(1.) THIS appeal has been filed by an Insurance Company against the order of the Motor Accidents Claims Tribunal awarding a sum of Rs. 20,000 as compensation to the first respondent herein in respect of an accident resulting in the death of the first respondent's husband, one Subramaniam, that took place on 13th June, 1971, when he was hit by a lorry owned by the second respondent and driven by one Vellayan.
(2.) THE first respondent, who is the wife of the deceased Subramaniam, filed an application claiming a compensation of Rs. 20,000 before the Motor Accidents Claims Tribunal under Section 100 -A of the Motor Vehicles Act in respect of the accident that took place at 6.00 A.M. on 13th June, 1971, on the ground that the lorry, belonging to the second respondent and driven by its driver in a careless and negligent manner, hit the deceased who was standing near the bus stop, resulting an the death of the deceased on the spot and that as a result of the death, the petitioner had lost her husband and also incurred monetary loss. It is her case that the deceased was earning a minimum of Rs. 12 per day as an artificial diamond worker and that source of income has been entirely lost to her. The said application for compensation was resisted by the second respondent the owner of the lorry and the appellant, the insurer. The first respondent, owner of the lorry, raised the following contentions : The deceased used to get fits. The deceased while crossing the road got fits and fell down on the right rear wheel of the vehicle. The accident was not due to the rash and negligent driving by the driver of the lorry. The insurer raised the following contentions. The accident occurred solely due to the negligence of the deceased who darted across the road and fell on the right rear wheel of the vehicle. The accident was not due to the negligent driving of the lorry by the driver. It also denied the age, earning capacity, etc. of the deceased and said that the compensation claimed was excessive.

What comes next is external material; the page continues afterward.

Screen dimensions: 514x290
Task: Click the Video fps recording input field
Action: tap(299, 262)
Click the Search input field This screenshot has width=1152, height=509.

(3.) AS regards the quantum of compensation, the Tribunal found that the petitioner is a young girl aged 19 years and the deceased was aged 23 years at the time of his death, that the deceased would have lived for another 40 years if he had not met with the accident, that the deceased was hale and healthy at the time of his death, that as per the evidence of P.W. 3 in whose shop the deceased was working he was getting a daily wage of Rs. 7 to Rs. 12 and that he was a permanent employee in P.W. 3's shop. On that basis, the Tribunal held that the deceased would have earned daily a sum of Rs. 7 and would have worked for 20 days in a month. On that basis, a sum of Rs. 140 was fixed as his earnings per month, and after giving allowances for his own expenses his contribution to the family was determined at Rs. 70 per month and the annual dependency at Rs. 840. Multiplying the sum by 40, as the deceased would have lived for a period of 40 years, the amount was arrived at Rs. 33,600, but as the claimant had restricted her claim for Rs. 20,000 the Tribunal granted a sum of Rs. 20,000 as compensation. The owner of the lorry has not filed an appeal and the insurance company has alone filed this appeal challenging the said award of compensation.